* **PROBLEM STATEMENT**: Write out precisely the lines beginning with the line that contains "[Định Hình Phong" and ending with the last line of the entries, and no other lines.

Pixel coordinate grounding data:
·····
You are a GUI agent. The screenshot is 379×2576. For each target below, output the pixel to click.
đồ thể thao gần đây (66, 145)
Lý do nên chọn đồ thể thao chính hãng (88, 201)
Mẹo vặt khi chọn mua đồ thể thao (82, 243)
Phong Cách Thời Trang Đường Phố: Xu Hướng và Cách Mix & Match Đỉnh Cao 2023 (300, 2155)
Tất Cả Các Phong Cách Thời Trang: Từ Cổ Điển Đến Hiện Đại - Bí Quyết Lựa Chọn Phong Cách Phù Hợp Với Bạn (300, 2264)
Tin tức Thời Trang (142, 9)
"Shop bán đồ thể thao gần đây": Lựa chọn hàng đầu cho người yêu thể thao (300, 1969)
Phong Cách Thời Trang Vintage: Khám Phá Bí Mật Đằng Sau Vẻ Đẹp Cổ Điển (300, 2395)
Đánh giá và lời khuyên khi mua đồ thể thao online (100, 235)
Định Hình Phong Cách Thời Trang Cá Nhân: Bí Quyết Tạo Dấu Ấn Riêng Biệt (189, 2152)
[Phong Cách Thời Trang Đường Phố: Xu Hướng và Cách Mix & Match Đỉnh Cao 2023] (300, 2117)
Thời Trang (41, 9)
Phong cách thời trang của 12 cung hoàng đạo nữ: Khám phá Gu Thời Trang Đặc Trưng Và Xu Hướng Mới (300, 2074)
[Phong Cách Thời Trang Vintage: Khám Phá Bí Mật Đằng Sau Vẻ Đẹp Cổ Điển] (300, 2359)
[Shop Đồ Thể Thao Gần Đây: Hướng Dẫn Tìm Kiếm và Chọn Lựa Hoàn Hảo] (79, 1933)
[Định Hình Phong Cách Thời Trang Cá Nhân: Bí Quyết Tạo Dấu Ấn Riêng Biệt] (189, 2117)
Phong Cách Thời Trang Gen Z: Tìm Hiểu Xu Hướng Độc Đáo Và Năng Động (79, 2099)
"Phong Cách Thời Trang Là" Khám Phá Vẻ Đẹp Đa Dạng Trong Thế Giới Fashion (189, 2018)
·····
* **WRITTEN RESPONSE**:
[Định Hình Phong Cách Thời Trang Cá Nhân: Bí Quyết Tạo Dấu Ấn Riêng Biệt] (189, 2117)
Phong Cách Thời Trang Gen Z: Tìm Hiểu Xu Hướng Độc Đáo Và Năng Động (79, 2099)
"Phong Cách Thời Trang Là" Khám Phá Vẻ Đẹp Đa Dạng Trong Thế Giới Fashion (189, 2018)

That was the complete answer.